Categories
Opinion

Is Memphis Major League?

The Grizzlies have raised their game. Now Memphis fans have to raise their game.

That was the gist of a four-hour meeting Saturday of team owner Michael Heisley, his lawyer, team executives, and Memphis business and community leaders. The meeting was prompted by, among other things, recent reports that Oracle CEO Larry Ellison is interested in buying the team and possibly moving it to California. The newly created advisory board or local board of directors — the title is not yet clear — met in an office at FedExForum.

Kevin Kane, head of the Memphis Convention and Visitors Bureau, is chairman of the board. He said Heisley emphasized that he would like to see the team remain in Memphis indefinitely. But he said he is 75 years old and is going to sell the team eventually. He said the team loses money. His asking price is $350 million.

According to Forbes, the Grizzlies had an operating loss of $24.8 million last year, and the team valuation is $269 million, 29th in the 30-team NBA. The most valuable team ($900 million) is the Los Angeles Lakers, with a TV deal worth $200 million annually.

“There was no threat,” Kane said of the meeting. “Everybody knows Memphis is a vulnerable market.”

One illustration of the difference between small-market teams and major-market teams is ticket prices. Tickets for individual Grizzlies games for 2012-2013 are priced at $5 to $227. The New York Knicks, one of the NBA haves, sold out their season tickets this year before the games began. The cheapest ticket to a game this season is $10, the most expensive is $1,900.

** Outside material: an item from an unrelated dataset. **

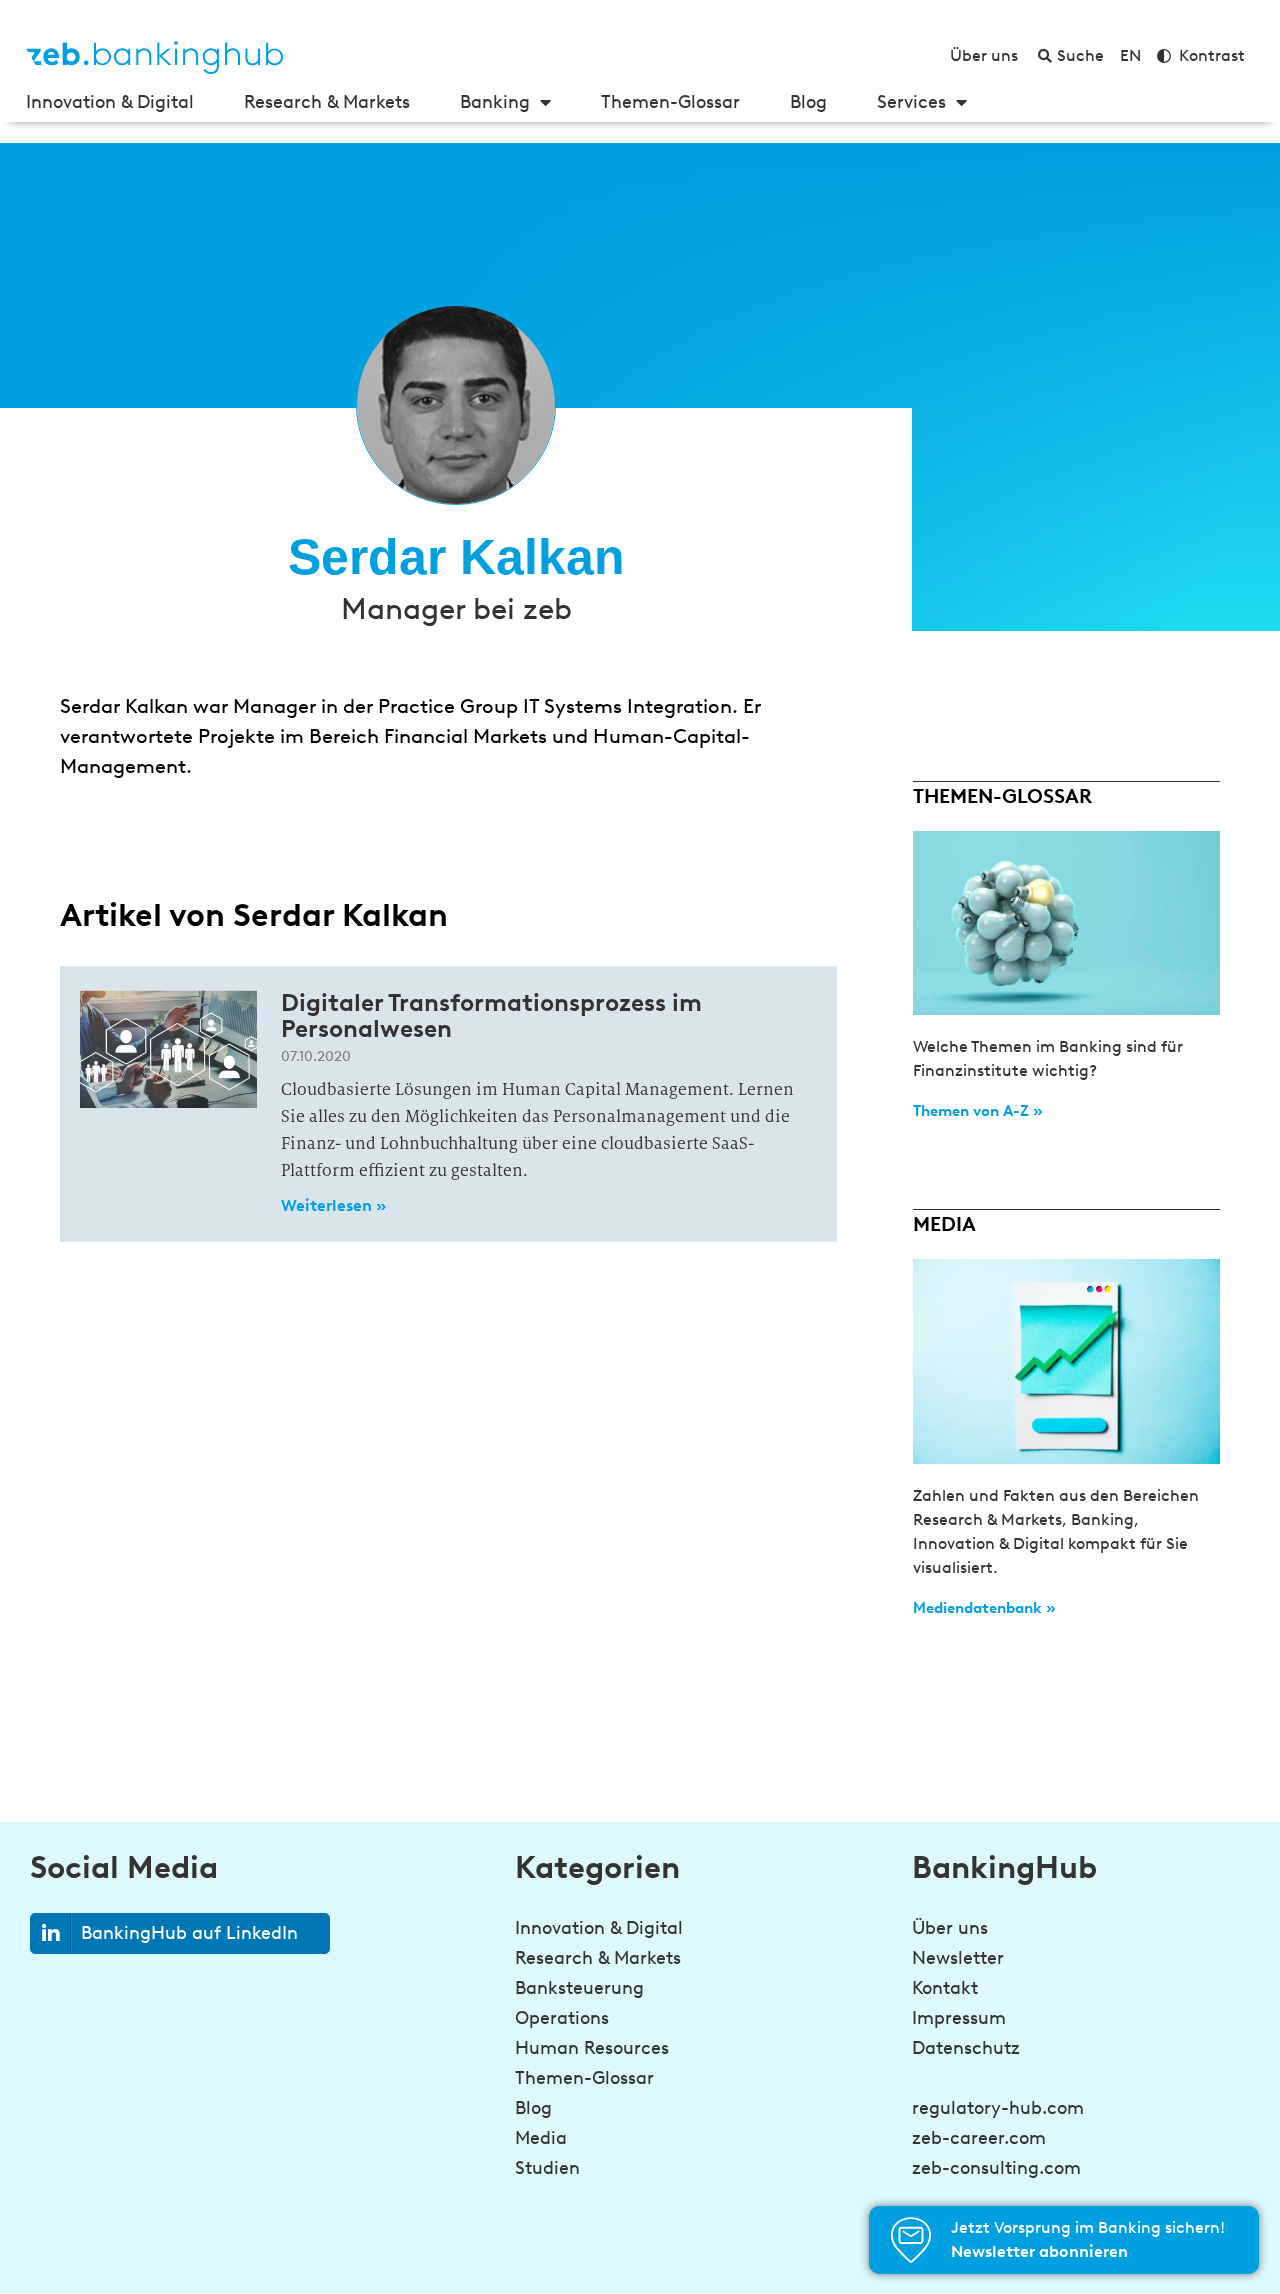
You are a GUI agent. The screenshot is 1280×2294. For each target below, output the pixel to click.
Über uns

Given the low per-capita income in Memphis, one of the goals of NBA NOW, the local group that brought the Grizzlies here, was keeping tickets affordable at all levels of the arena.

“The flip side of our relatively low average ticket price is that we probably have the most integrated crowd in the league,” Kane said.

The Grizzlies hope to duplicate the success of San Antonio and Oklahoma City as profitable winners and civic icons in cities with a single major-league team. Memphis got a taste of that last year when the Grizzlies lost in the seventh game of the second round of the NBA Playoffs.

“Memphis probably needs the Grizzlies more than the Grizzlies need Memphis,” Kane said. “The Grizzlies are a strategic asset for the region, like FedEx, AutoZone, MLGW, or the airport.”

The board has three goals: increase season ticket sales by 3,000 next year; advise the Grizzlies as to what local activities they should be more involved with; and be ready to present either a local ownership group or an out-of-town owner who would keep the team in Memphis.

In the financing projections for FedExForum, average attendance was pegged at 14,900. The team drew 16,862 fans per game in 2004-2005, the first year in the new arena, But in 2008 the Grizzlies were 29th in the league in attendance at 12,770. This year, the team is averaging 15,490 in announced attendance, which ranks 21st in the league. Under the new collective bargaining agreement, teams can earn $20 million a year in revenue sharing if they meet certain attendance goals.

Others at the meeting were Stan Meadows, Chris Wallace, and Greg Campbell representing Heisley and the Grizzlies and Memphians Pitt Hyde (a minority owner), Henry Turley, Bryan Jordan, Lawrence Plummer, Billy Orgel, Otis Sanford, Bob Henning, Duncan Williams, and Joe Hall, the head of a public relations firm in Nashville that worked with NBA NOW 11 years ago. Absent were Staley Cates, Willie Gregory, and Beverly Robertson.

“Season ticket sales are going to be dependent on local small- to medium-size companies,” Williams said. “Our New York Stock Exchange companies are doing what they need to do.”

Duncan Williams Inc., a financial firm, was involved in the underwriting for the FedExForum bonds and has eight season tickets in a club box, at courtside, and on the floor.

Board members asked if the Grizzlies can co-exist and prosper with the Memphis Tigers. Kane paraphrased Heisley as saying that John Calipari helped bring the team here and “you will never hear me say the University of Memphis is taking away from the Grizzlies.”

Board members noted that most of the players don’t live in Memphis in the offseason. They invoked the name of Shane Battier, the popular player who was not offered a new contract last year. Heisley reportedly said he is a Battier admirer and would gladly have him running one of his companies.